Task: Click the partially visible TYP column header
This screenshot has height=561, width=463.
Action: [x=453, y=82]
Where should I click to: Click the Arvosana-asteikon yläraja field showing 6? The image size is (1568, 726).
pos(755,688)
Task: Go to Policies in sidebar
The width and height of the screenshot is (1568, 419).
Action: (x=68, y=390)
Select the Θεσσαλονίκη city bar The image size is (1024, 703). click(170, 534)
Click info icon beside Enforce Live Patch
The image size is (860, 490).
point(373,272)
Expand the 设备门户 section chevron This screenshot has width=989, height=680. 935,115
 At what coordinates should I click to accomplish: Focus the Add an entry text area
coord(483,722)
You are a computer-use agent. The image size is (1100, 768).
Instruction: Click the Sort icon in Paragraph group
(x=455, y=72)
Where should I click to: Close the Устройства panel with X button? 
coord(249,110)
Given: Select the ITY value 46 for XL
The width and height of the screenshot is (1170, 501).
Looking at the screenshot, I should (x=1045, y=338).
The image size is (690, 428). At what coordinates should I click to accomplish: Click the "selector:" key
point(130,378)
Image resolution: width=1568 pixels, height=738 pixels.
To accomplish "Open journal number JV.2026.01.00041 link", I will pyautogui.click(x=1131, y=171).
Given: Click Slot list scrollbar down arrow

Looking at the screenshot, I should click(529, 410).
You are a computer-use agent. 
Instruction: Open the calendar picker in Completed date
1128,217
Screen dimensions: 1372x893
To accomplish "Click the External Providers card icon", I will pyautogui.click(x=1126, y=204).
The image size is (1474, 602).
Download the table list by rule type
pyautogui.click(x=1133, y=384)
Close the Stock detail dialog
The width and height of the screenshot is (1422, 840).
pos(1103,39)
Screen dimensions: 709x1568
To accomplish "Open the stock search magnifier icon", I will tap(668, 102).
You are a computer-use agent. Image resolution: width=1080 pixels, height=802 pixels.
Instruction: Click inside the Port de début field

## ACTION ITEM:
Within the listing above, extract exactly the lines from the line with "The width and height of the screenshot is (1170, 501)." to the line with "Image resolution: width=1568", the two named lines included, and no others.

## EXERCISE OUTPUT:
The width and height of the screenshot is (1170, 501).
Looking at the screenshot, I should (x=1045, y=338).
The image size is (690, 428). At what coordinates should I click to accomplish: Click the "selector:" key
point(130,378)
Image resolution: width=1568 pixels, height=738 pixels.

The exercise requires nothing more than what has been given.